A recuperação após exercícios intensos — especialmente treinos de resistência ou sessões incomuns — envolve controlar a inflamação, reduzir a dor muscular de início tardio (DOMS) e restaurar a função muscular o mais rápido possível. Ômega-3 e curcumina são dois dos suplementos com evidência mais consistente para apoiar esse processo.
Ômega-3: reduz inflamação e dor muscular pós-exercício
Uma metanálise de 41 ensaios randomizados encontrou reduções moderadas e significativas em interleucina-6, fator de necrose tumoral alfa, creatina quinase e dor muscular de início tardio (DOMS) com suplementação de ômega-3. As análises de subgrupo mostraram que doses de 2 g/dia ou mais de EPA+DHA combinados, com pelo menos 6 semanas de uso, produziram os efeitos mais fortes, especialmente em atletas recreacionais.
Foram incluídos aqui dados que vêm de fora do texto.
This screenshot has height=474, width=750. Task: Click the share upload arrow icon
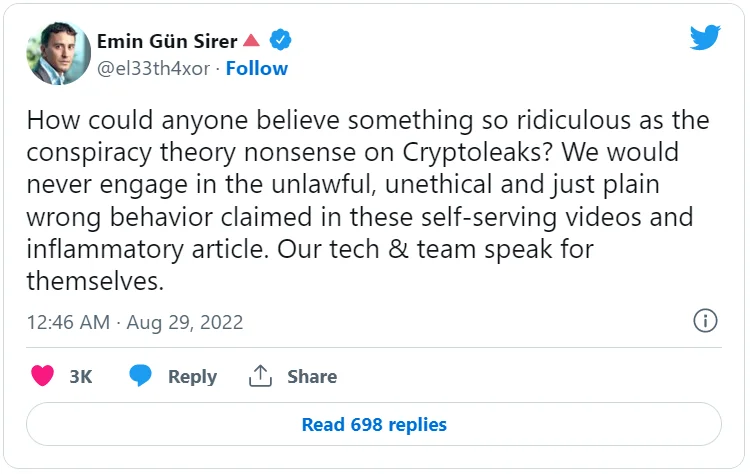(x=260, y=376)
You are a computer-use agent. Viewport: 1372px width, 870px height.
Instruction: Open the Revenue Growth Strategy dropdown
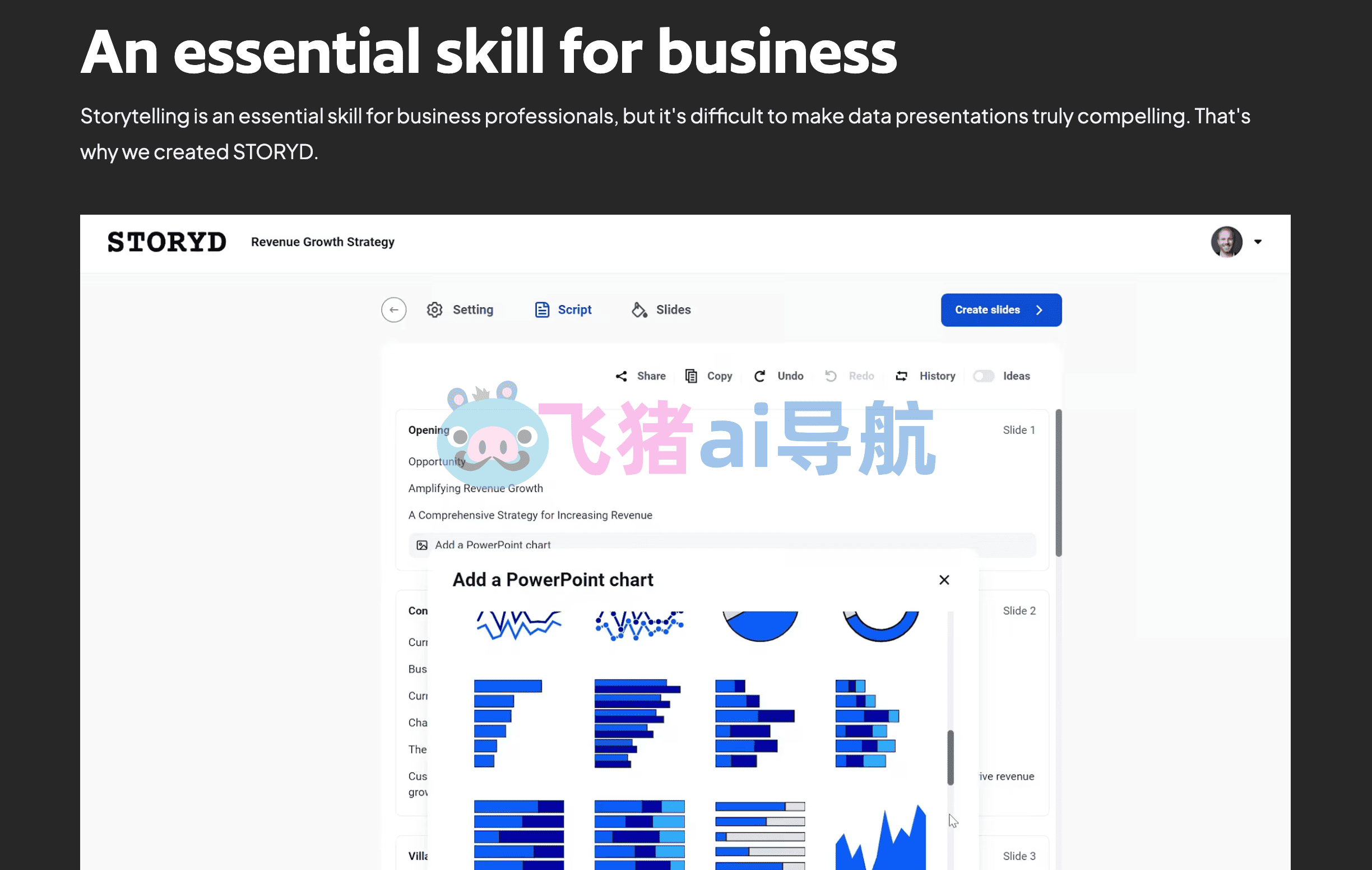[322, 241]
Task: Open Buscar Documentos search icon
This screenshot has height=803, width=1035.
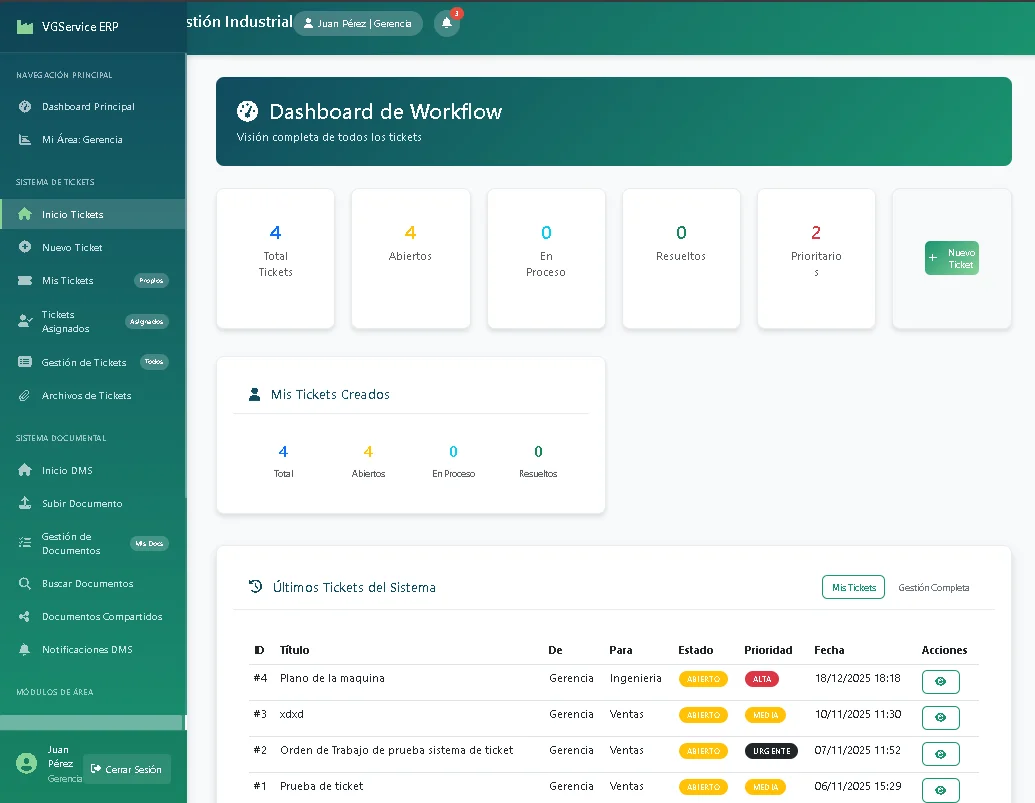Action: click(x=23, y=583)
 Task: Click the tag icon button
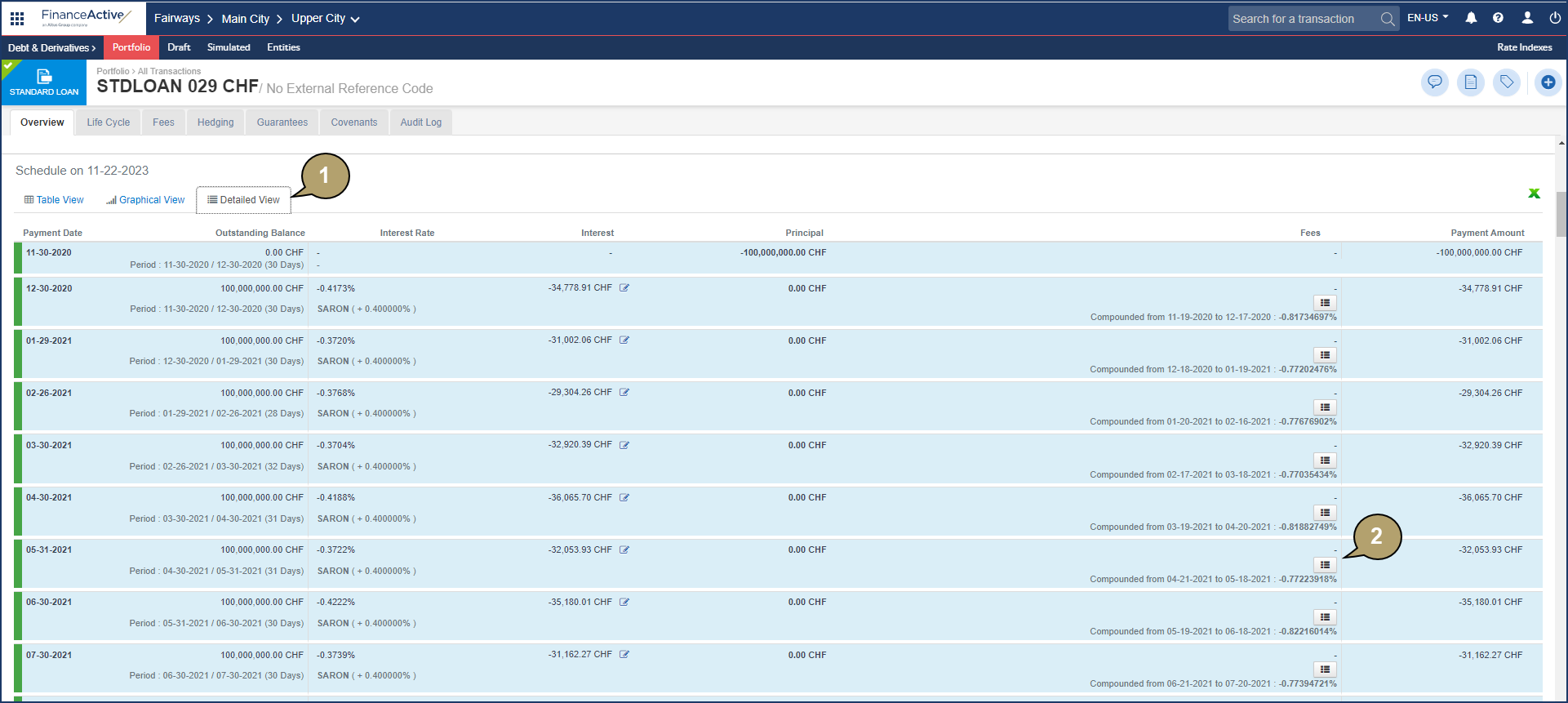tap(1507, 82)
Curcumina: reduz marcadores de dano muscular e melhora função
Uma metanálise dose-resposta de 10 ensaios randomizados encontrou que a suplementação de curcumina reduziu significativamente a atividade de creatina quinase, a dor muscular (escala visual analógica) e a concentração de TNF-alfa após exercício, além de melhorar significativamente a contração voluntária máxima e a amplitude de movimento articular. Não houve mudanças significativas em interleucina-6 ou interleucina-8.
Como pensar sobre isso
Ômega-3 e curcumina atuam por mecanismos anti-inflamatórios semelhantes, mas com evidência específica de melhora em marcadores objetivos (creatina quinase, força, amplitude de movimento) além dos sintomas percebidos. O efeito do ômega-3 depende de dose adequada (2 g/dia ou mais) e uso sustentado (6 semanas ou mais) — não é um suplemento de efeito imediato para um único treino. Ambos podem ser usados de forma contínua por quem treina regularmente, mas não substituem descanso adequado, hidratação e progressão de carga bem planejada.